-------- EXERCISE DATA --------

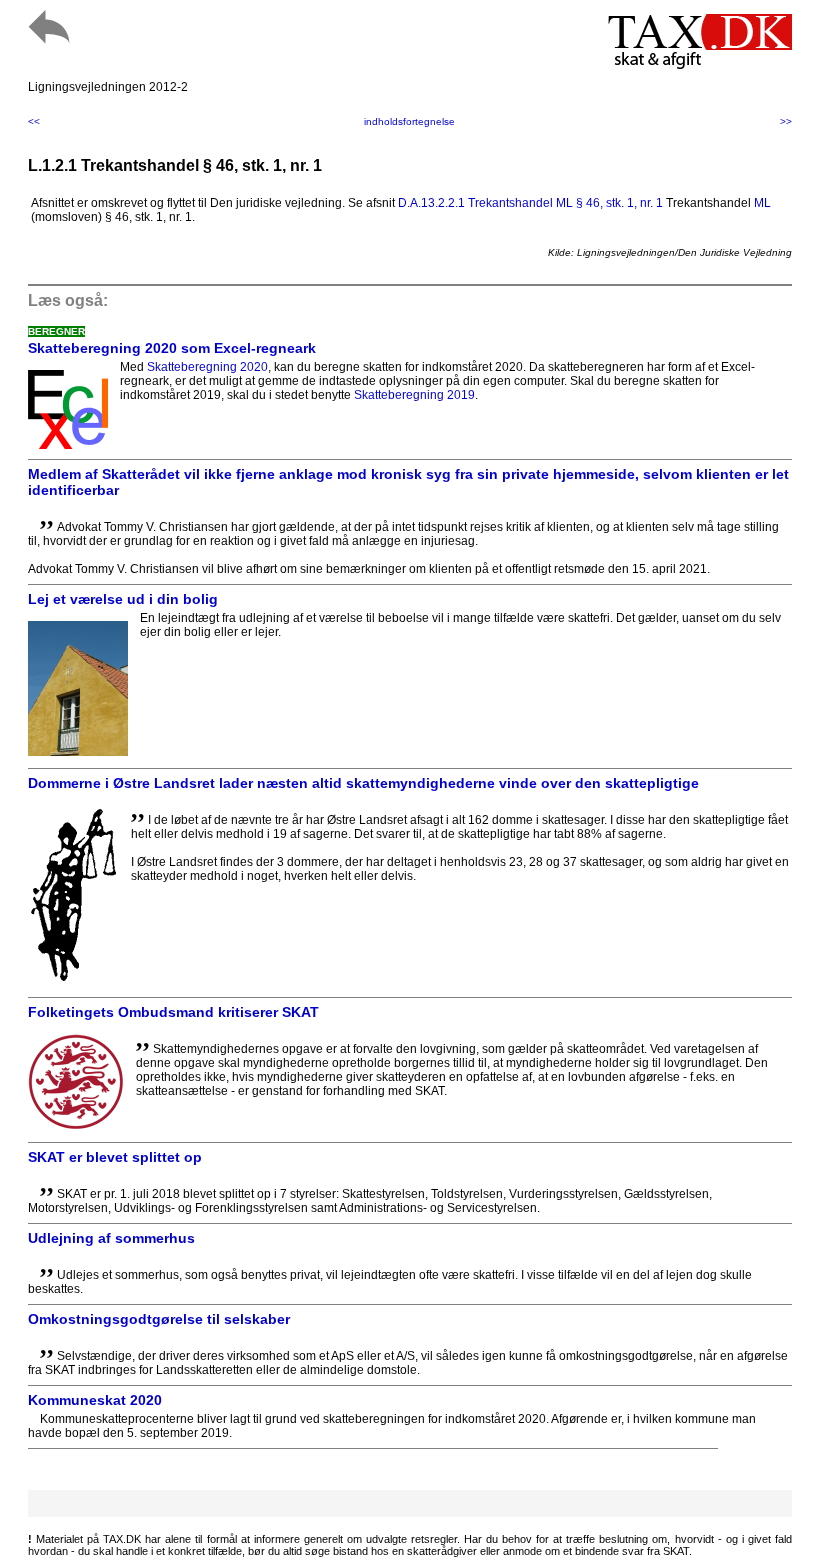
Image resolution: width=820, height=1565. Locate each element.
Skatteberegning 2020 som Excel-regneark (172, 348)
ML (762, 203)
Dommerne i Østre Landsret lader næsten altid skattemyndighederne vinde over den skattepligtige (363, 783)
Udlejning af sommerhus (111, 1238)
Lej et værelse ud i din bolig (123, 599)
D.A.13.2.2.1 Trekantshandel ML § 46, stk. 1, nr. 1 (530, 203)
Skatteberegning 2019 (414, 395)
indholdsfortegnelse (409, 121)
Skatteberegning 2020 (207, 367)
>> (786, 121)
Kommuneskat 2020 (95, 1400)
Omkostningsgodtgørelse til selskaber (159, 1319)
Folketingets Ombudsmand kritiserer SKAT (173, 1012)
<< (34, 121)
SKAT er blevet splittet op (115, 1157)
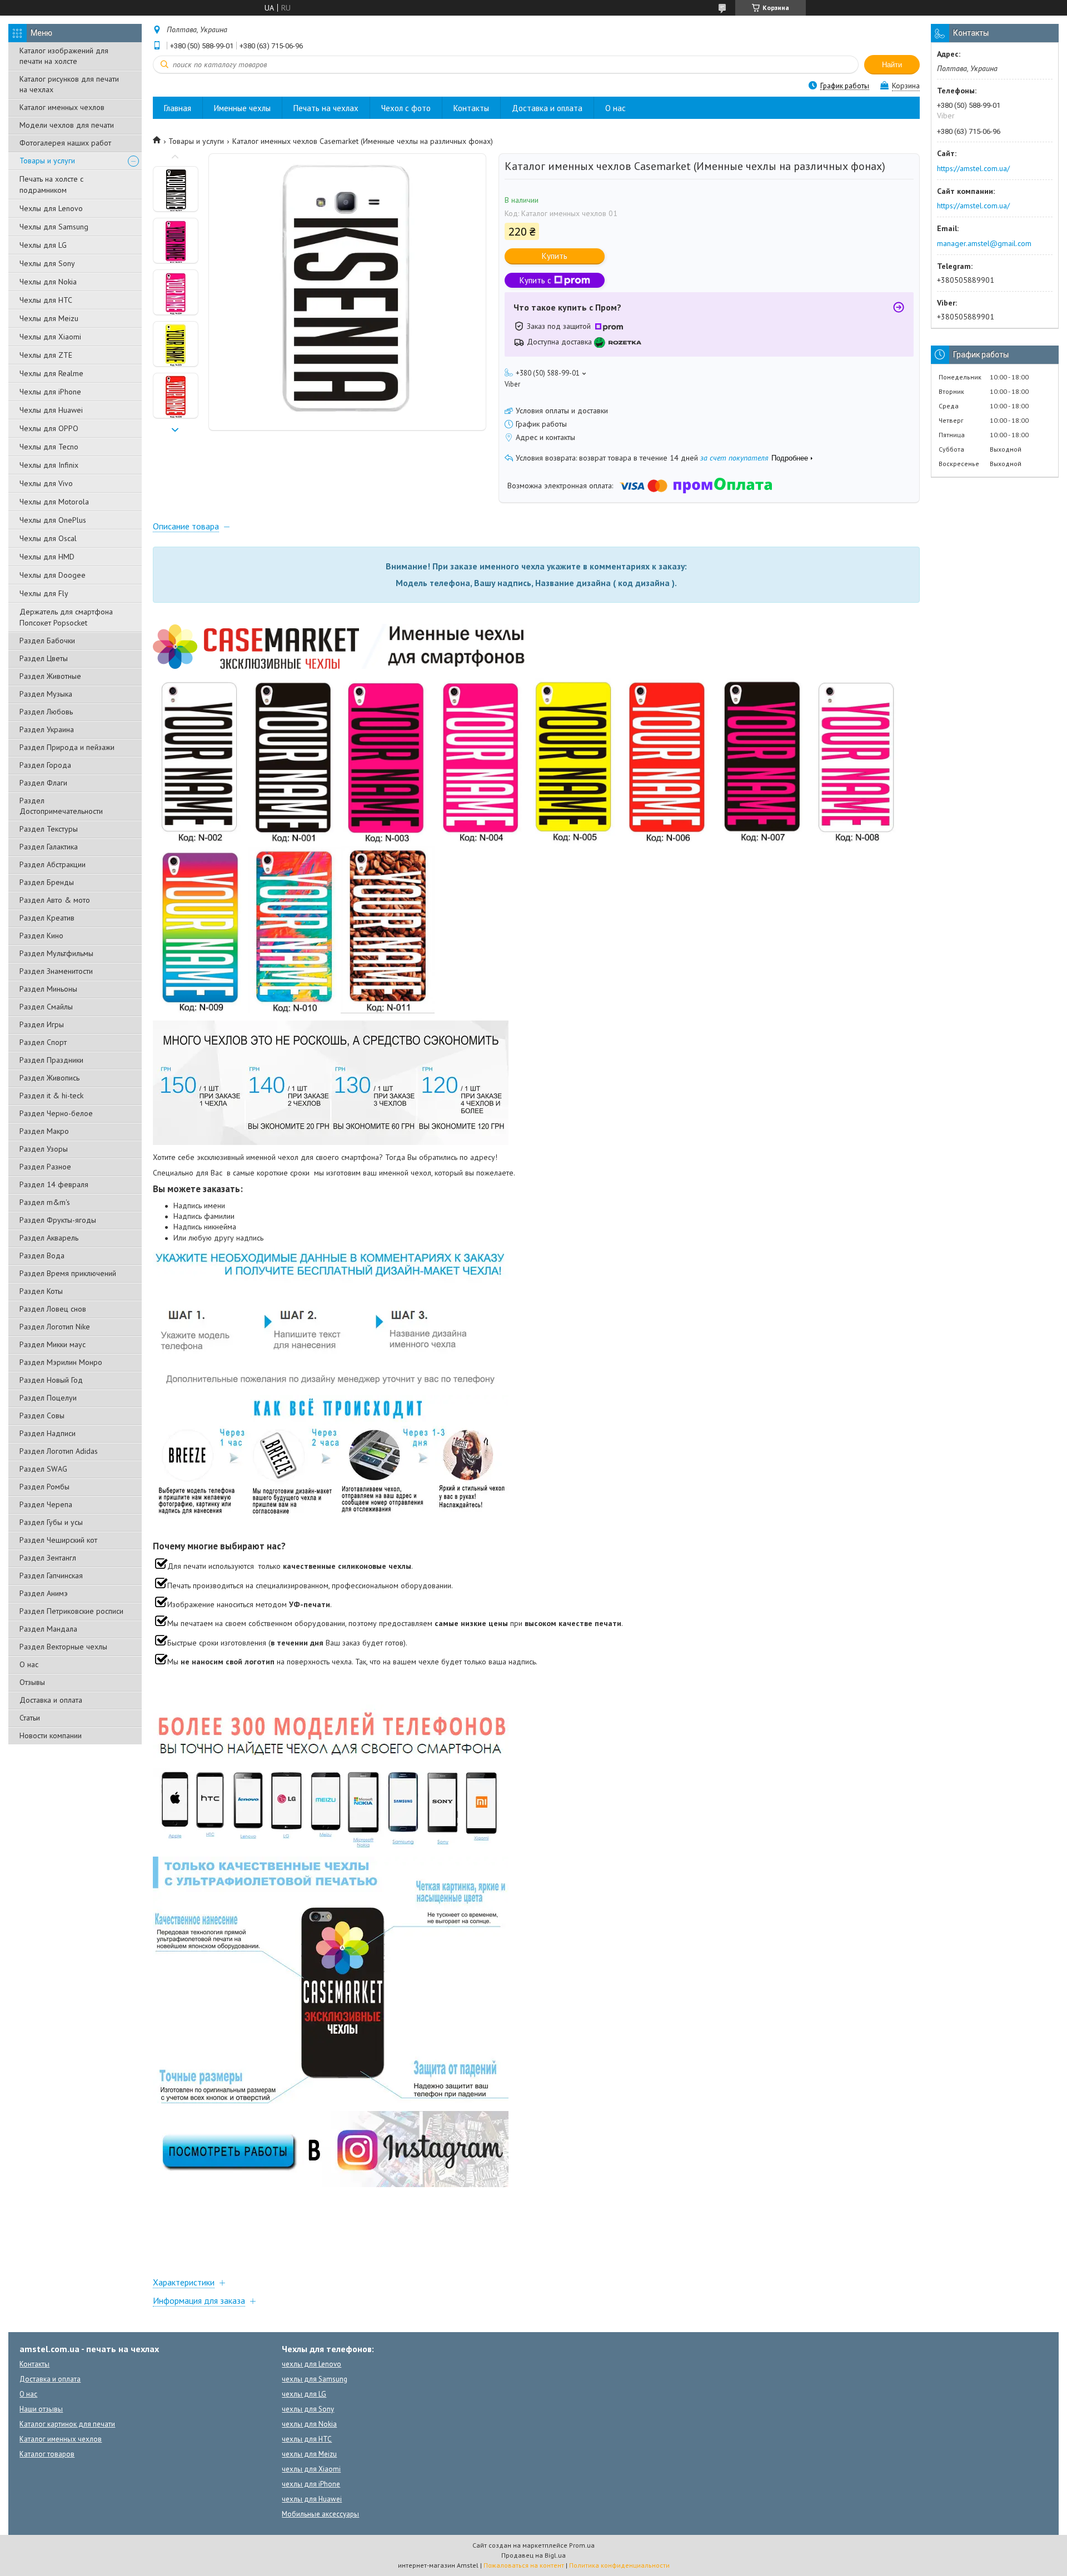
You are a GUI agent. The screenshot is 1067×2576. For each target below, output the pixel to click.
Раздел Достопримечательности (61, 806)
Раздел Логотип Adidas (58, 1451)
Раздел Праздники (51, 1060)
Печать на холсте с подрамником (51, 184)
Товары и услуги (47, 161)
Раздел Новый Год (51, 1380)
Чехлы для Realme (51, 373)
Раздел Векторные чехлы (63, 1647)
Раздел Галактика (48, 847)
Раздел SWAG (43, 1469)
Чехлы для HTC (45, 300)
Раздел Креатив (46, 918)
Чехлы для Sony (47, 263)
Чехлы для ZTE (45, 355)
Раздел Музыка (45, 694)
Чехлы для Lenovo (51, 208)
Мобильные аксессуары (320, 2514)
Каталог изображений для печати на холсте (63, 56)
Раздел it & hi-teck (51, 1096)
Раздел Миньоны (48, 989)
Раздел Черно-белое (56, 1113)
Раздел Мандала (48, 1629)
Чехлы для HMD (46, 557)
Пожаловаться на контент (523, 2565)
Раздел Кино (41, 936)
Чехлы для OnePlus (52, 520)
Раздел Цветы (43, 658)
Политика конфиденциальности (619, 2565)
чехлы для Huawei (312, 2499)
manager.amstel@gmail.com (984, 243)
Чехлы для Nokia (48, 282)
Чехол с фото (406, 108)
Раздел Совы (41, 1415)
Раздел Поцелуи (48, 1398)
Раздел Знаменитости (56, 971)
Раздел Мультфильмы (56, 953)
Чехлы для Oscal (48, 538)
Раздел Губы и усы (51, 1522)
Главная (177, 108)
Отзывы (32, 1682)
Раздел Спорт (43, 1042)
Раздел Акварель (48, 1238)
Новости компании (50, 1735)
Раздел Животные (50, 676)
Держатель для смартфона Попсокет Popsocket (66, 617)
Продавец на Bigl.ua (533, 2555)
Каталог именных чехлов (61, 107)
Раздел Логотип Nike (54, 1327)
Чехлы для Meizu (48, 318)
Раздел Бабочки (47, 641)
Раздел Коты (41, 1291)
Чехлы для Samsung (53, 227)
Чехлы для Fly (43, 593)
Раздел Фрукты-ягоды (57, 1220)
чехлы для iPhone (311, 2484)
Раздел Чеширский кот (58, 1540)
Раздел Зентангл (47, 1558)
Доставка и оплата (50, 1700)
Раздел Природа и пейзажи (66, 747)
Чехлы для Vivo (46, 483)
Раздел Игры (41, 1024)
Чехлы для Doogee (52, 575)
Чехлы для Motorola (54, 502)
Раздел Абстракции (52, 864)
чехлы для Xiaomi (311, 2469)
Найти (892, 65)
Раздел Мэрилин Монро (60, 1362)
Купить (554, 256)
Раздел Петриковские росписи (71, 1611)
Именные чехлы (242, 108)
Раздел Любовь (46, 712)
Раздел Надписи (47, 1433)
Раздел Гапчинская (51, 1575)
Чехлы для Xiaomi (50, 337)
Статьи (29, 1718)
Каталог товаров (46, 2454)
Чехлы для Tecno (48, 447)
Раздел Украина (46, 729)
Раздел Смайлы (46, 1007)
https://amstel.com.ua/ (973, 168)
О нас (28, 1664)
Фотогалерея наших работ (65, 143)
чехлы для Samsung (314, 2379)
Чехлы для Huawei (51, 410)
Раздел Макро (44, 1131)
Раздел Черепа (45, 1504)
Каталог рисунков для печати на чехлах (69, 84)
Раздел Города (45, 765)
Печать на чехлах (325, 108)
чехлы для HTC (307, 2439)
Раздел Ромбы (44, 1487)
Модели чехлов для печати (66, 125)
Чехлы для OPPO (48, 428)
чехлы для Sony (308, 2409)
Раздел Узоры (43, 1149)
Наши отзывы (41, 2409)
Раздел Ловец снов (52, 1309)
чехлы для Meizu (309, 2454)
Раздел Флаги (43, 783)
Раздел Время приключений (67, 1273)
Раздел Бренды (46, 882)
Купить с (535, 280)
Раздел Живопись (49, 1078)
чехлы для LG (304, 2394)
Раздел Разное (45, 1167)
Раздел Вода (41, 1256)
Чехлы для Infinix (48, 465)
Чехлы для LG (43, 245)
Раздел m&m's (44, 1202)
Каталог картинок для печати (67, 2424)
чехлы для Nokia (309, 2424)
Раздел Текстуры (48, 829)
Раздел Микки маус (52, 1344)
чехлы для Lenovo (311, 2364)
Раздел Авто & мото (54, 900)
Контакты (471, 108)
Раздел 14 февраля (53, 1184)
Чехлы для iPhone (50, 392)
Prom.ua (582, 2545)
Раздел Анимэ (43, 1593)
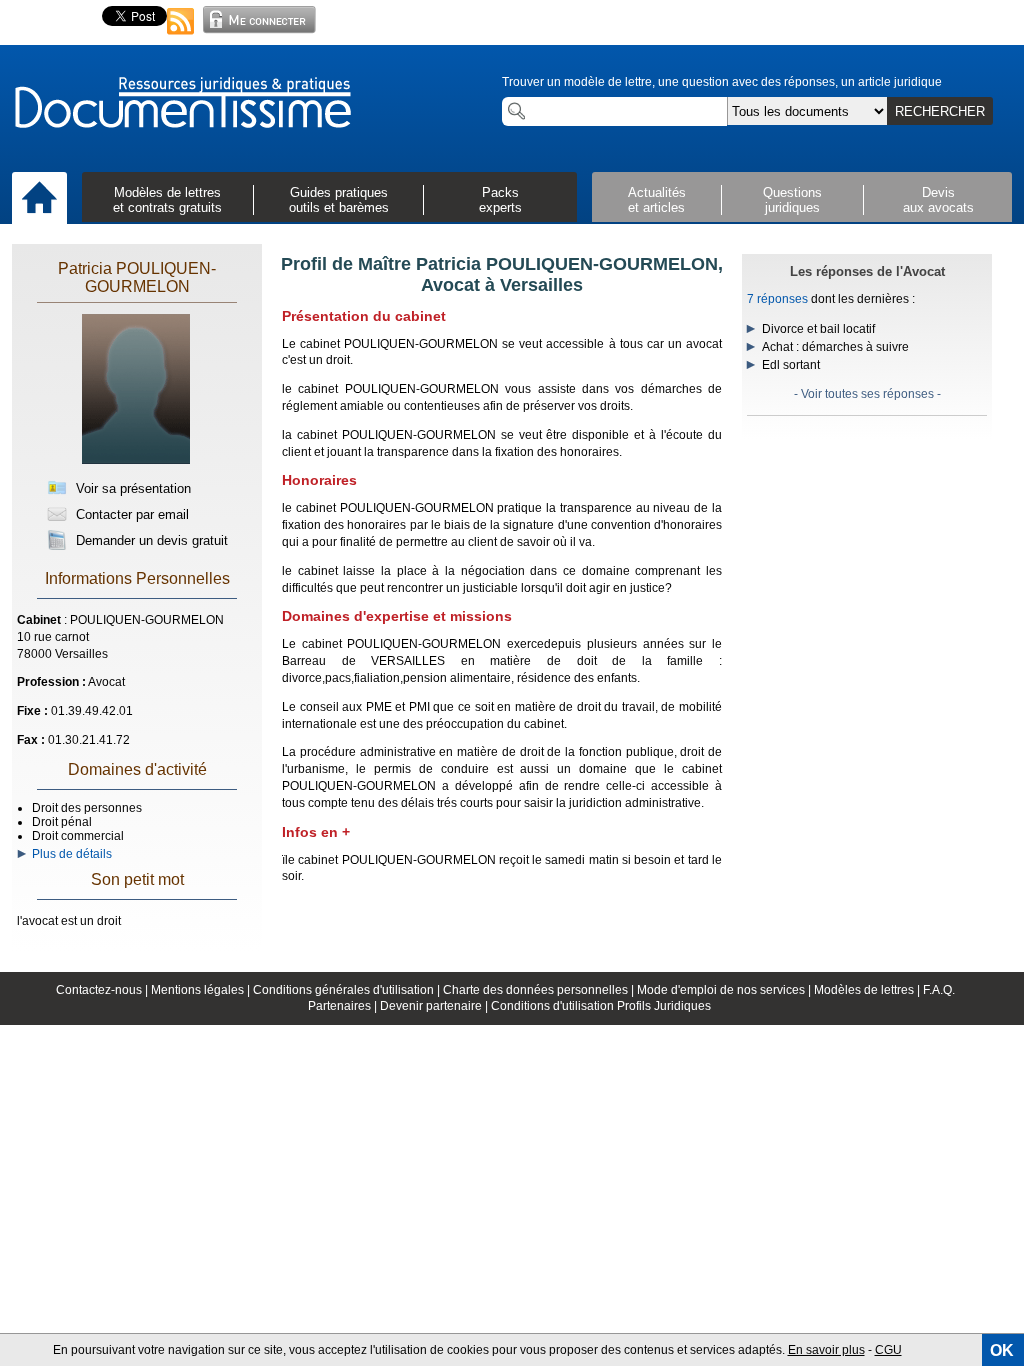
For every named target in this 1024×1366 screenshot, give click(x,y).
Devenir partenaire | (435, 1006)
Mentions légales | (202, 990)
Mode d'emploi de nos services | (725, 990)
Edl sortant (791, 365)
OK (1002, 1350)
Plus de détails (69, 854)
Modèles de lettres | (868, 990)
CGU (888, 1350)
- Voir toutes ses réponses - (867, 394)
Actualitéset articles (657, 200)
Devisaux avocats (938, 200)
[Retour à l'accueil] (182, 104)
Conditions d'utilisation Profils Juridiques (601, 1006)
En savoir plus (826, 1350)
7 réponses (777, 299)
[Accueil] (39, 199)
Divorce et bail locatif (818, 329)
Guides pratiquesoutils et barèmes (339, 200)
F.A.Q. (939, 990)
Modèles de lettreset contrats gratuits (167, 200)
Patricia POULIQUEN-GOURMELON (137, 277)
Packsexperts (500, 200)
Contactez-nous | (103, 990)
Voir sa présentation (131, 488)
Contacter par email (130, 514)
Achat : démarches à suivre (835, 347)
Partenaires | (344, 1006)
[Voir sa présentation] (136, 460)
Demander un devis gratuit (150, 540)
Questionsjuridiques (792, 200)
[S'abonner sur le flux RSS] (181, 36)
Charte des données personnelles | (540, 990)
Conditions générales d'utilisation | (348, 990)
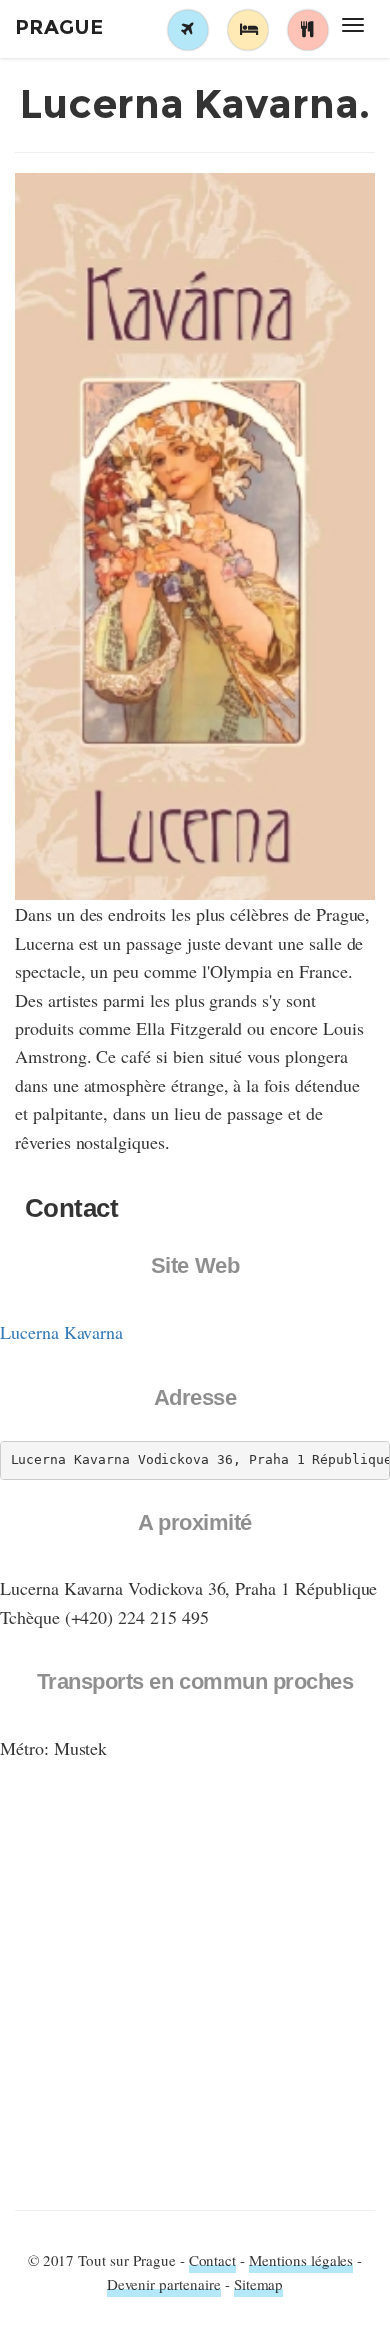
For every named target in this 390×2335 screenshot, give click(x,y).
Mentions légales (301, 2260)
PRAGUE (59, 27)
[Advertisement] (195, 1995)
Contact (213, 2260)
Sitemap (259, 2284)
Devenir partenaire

--------

## EXERCISE PROMPT
Please quote the lines of the material, beginning with the first and ending with the one that contains "Чехлы для Oscal (48, 538)", exactly as written and without any pictures.

## RESULT OF THE TASK
Image resolution: width=820, height=1565. Locate each element.
Skatteberegning 2020 som Excel-regneark (172, 348)
ML (762, 203)
Dommerne i Østre Landsret lader næsten altid skattemyndighederne vinde over den skattepligtige (363, 783)
Udlejning af sommerhus (111, 1238)
Lej et værelse ud i din bolig (123, 599)
D.A.13.2.2.1 Trekantshandel ML § 46, stk. 1, nr. 1 (530, 203)
Skatteberegning 2019 (414, 395)
indholdsfortegnelse (409, 121)
Skatteberegning 2020 (207, 367)
>> (786, 121)
Kommuneskat 2020 (95, 1400)
Omkostningsgodtgørelse til selskaber (159, 1319)
Folketingets Ombudsmand kritiserer SKAT (173, 1012)
<< (34, 121)
SKAT er blevet splittet op (115, 1157)
You are a GUI agent. The screenshot is 1067×2576. For each target below, output the pixel to click.
Раздел Достопримечательности (61, 806)
Раздел Логотип Adidas (58, 1451)
Раздел Праздники (51, 1060)
Печать на холсте с подрамником (51, 184)
Товары и услуги (47, 161)
Раздел Новый Год (51, 1380)
Чехлы для Realme (51, 373)
Раздел Векторные чехлы (63, 1647)
Раздел Галактика (48, 847)
Раздел SWAG (43, 1469)
Чехлы для HTC (45, 300)
Раздел Креатив (46, 918)
Чехлы для Sony (47, 263)
Чехлы для ZTE (45, 355)
Раздел Музыка (45, 694)
Чехлы для Lenovo (51, 208)
Мобильные аксессуары (320, 2514)
Каталог изображений для печати на холсте (63, 56)
Раздел it & hi-teck (51, 1096)
Раздел Миньоны (48, 989)
Раздел Черно-белое (56, 1113)
Раздел Мандала (48, 1629)
Чехлы для HMD (46, 557)
Пожаловаться на контент (523, 2565)
Раздел Кино (41, 936)
Чехлы для OnePlus (52, 520)
Раздел Цветы (43, 658)
Политика конфиденциальности (619, 2565)
чехлы для Huawei (312, 2499)
manager.amstel@gmail.com (984, 243)
Чехлы для Nokia (48, 282)
Чехол с фото (406, 108)
Раздел Совы (41, 1415)
Раздел Поцелуи (48, 1398)
Раздел Знаменитости (56, 971)
Раздел Мультфильмы (56, 953)
Чехлы для Oscal (48, 538)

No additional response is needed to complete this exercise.